‘And the laughter oozed from their mouths likes pus from open wounds’

paris4960 (1 of 1)
Musee D’Orsay

“Here I sit, and I am nothing, And yet, this nothing begins to think… on a grey Paris afternoon, think this”

-The Notebooks of Malte Laurids Brigge by Rilke

Tired and weary; exhausted, irritable & overwhelmed, I wander the streets of Paris, cornered by a seemingly endless array of lines and cues. The people I encounter here no longer project the feelings of easy ‘french’ bohemian living. Paris is changing and has already changed. Once the capital of art, it is quickly becoming mainly or rather simply, capital.

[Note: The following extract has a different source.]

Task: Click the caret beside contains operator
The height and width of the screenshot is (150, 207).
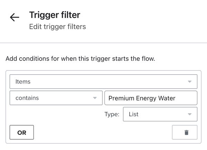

Wealth in this city was always present but it once seemed to matter less.  Two years ago, while visiting friends, I was blissfully content and comfortable in my poverty. Everyone in the city seemed to share their drinks, two to a coffee, three to a glass of wine and not a second glance was shared or caught over the course of a 9 day trip.

paris3749 (1 of 1)
On the way to Musee D’Orsay, you are sure to encounter multiple instagram posts in the making

Paris not only lived up to my grand literary expectations, it once surpassed them. There, we jumped the metro doors, snuck on trains to Versailles, sweet talked people into giving us free rides and drank, often, in public. When a friend surprised me by pissing, in broad daylight, in the gardens of the Versailles, she justified the act by reminding us that French nobles did the same things a hundred years ago.  It made sense. I think. Art was everywhere and it was pervasive in the french way of life.  Throughout the entire trip, I felt an inner peace only too rarely hinted at in the day to day slough of working life.

paris3846 (1 of 1)
Projected Feelings at the Rodin Museum

The wonders of Paris were/are available to all. It is a city filled filled with museums and galleries, brimming with accessible culture and cheaply acquirable art. The night life, when you know where to find it, is inviting, memorable and soaked in the history of the city.  But all is not well in the city of lights. The people visiting are changing. The citizens themselves may be changing and the old way of life is under severe pressure and strain…

paris4535 (1 of 1)
L’Orangerie

One of the world’s most loved paintings’ and museum experiences can be found at L’Orangerie. Monet painted the Water Lilies (Nymphéas) with the specific intent of providing respite from the overwhelming brash and overtly loud nature of city life. Here, in two rooms, he hoped workers could sit and rest in a space that encouraged both relaxation and pensive contemplation. A friend said she used to skip school and take afternoon naps, transporting herself within the paintings, alone save for a guard or two…

How quaint.

The same cannot be said to exist in the age of social media. Paris and its museums have become a sort of pilgrimage for the clusterfuck of people who participate in selfie culture. Travellers to Paris are bound to feel as though ducking and dodging selfie sticks is a way of life. Where once citizens and travellers duelled with blades, they now duel for the perfect vantage point. The desire to push, shove or simply launch the clueless off one of the many bridges nearly overwhelms, but then what doesn’t anymore.

paris4029 (1 of 1).jpg
Washroom at the Henri Cartier-Bresson Institute

Nothing is sacred. Everything is photographable and so everything is photographed. Susan Sontag once said: ‘Today everything exists to end in a photograph’, now it stands ‘everything exists to end up on Social Media’.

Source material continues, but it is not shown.